It is obvious that, even considering
the human body as a very delicate and complex machine,
you cannot keep such a machine running for one day
without most exact central control. Still more
is it impossible to consider the automatic evolution
of such a machine. When did any machine, even
a single spinning-wheel, automatically evolve itself?
There was a god in the machine before the machine existed.
So there we are with the human body.
There must have been, and must be a central god in
the machine of each animate corpus. The little
soul of the beetle makes the beetle toddle. The
little soul of the homo sapiens sets him on
his two feet. Don’t ask me to define the
soul. You might as well ask a bicycle to define
the young damsel who so whimsically and so god-like
pedals her way along the highroad. A young lady
skeltering off on her bicycle to meet her young man why,
what could the bicycle make of such a mystery, if
you explained it till doomsday. Yet the bicycle
wouldn’t be spinning from Streatham to Croydon
by itself.
So we may as well settle down to the
little god in the machine. We may as well call
it the individual soul, and leave it there. It’s
as far as the bicycle would ever get, if it had to
define Mademoiselle. But be sure the bicycle
would not deny the existence of the young miss who
seats herself in the saddle. Not like us, who
try to pretend there is no one in the saddle.

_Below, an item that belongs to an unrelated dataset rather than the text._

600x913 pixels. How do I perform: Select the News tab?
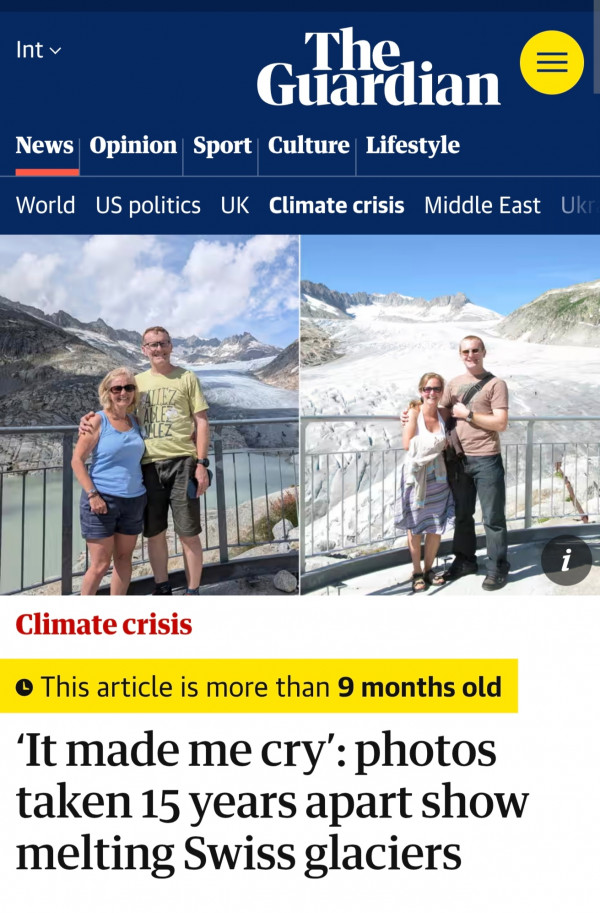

Why even the sun would no more spin without a rider
than would a cycle-pedal. But, since we have innumerable
planets to reckon with, in the spinning we must not
begin to define the rider in terms of our own exclusive
planet. Nevertheless, rider there is: even
a rider of the many-wheeled universe.
But let us leave the universe alone.
It is too big a bauble for me. Revenons. At
the start of me there is me. There is a mysterious
little entity which is my individual self, the god
who builds the machine and then makes his gay excursion
of seventy years within it. Now we are talking
at the moment about the machine. For the moment
we are the bicycle, and not the feather-brained cyclist.
So that all we can do is to define the cyclist in
terms of ourself. A bicycle could say: Here,
upon my leather saddle, rests a strange and animated
force, which I call the force of gravity, as being
the one great force which controls my universe.
And yet, on second thoughts, I must modify myself.
This great force of gravity is not always in
the saddle. Sometimes it just is not there and
I lean strangely against a wall. I have been
even known to turn upside down, with my wheels in
the air; spun by the same mysterious Miss. So
that I must introduce a theory of Relativity.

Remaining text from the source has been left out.